Given request a: Return the part of the stop-loss passage that opens with the words containing "A lot of commentary" and closes with "next day trade.", copied word for word.

A lot of commentary has arisen on the stop loss issue.
Larry Williams a well renowned trader has detailed systems without stops. Although I will also mention that following the entry he may have atime deadline for the trade if it has not done as expected. IE. If not 3% up get out at open of next day trade.
Many people miss place stops and are bumped out before letting a pattern evolve there stops are too tight because they trade too big!
If you have sufficient liquidity and you trade sufficiently small and are regularly nicking 100 points for a good few years you could probably take a catastrophic hit every 3 or 4 years, where this falls apart is the human factor, few would have kept the discipline of only trading single lots after 3 years of net gains when only utilising a small percentage of their stake. You can only increase exposure in proportion to your largest possible single loss.Most are trading up to 20% hit value on stake in many rookie instances.

Given request b: Collect every line of the records that contains the string "Image", treating uppercase and lowercase as different.

Raw records:
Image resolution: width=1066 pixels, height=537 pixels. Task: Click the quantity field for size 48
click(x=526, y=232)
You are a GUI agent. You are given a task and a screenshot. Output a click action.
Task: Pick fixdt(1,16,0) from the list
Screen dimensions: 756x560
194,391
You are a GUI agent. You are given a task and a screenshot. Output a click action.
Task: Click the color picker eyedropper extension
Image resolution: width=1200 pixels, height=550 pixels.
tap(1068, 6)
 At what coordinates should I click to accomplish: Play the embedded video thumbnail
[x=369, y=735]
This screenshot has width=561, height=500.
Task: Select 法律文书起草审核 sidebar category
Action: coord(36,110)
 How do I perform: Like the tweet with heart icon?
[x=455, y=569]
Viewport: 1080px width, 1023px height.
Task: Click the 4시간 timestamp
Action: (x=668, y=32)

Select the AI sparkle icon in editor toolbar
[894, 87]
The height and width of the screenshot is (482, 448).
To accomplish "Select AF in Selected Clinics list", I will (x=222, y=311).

Result a:
A lot of commentary has arisen on the stop loss issue.
Larry Williams a well renowned trader has detailed systems without stops. Although I will also mention that following the entry he may have atime deadline for the trade if it has not done as expected. IE. If not 3% up get out at open of next day trade.

Result b:
Image resolution: width=1066 pixels, height=537 pixels. Task: Click the quantity field for size 48
Image resolution: width=1200 pixels, height=550 pixels.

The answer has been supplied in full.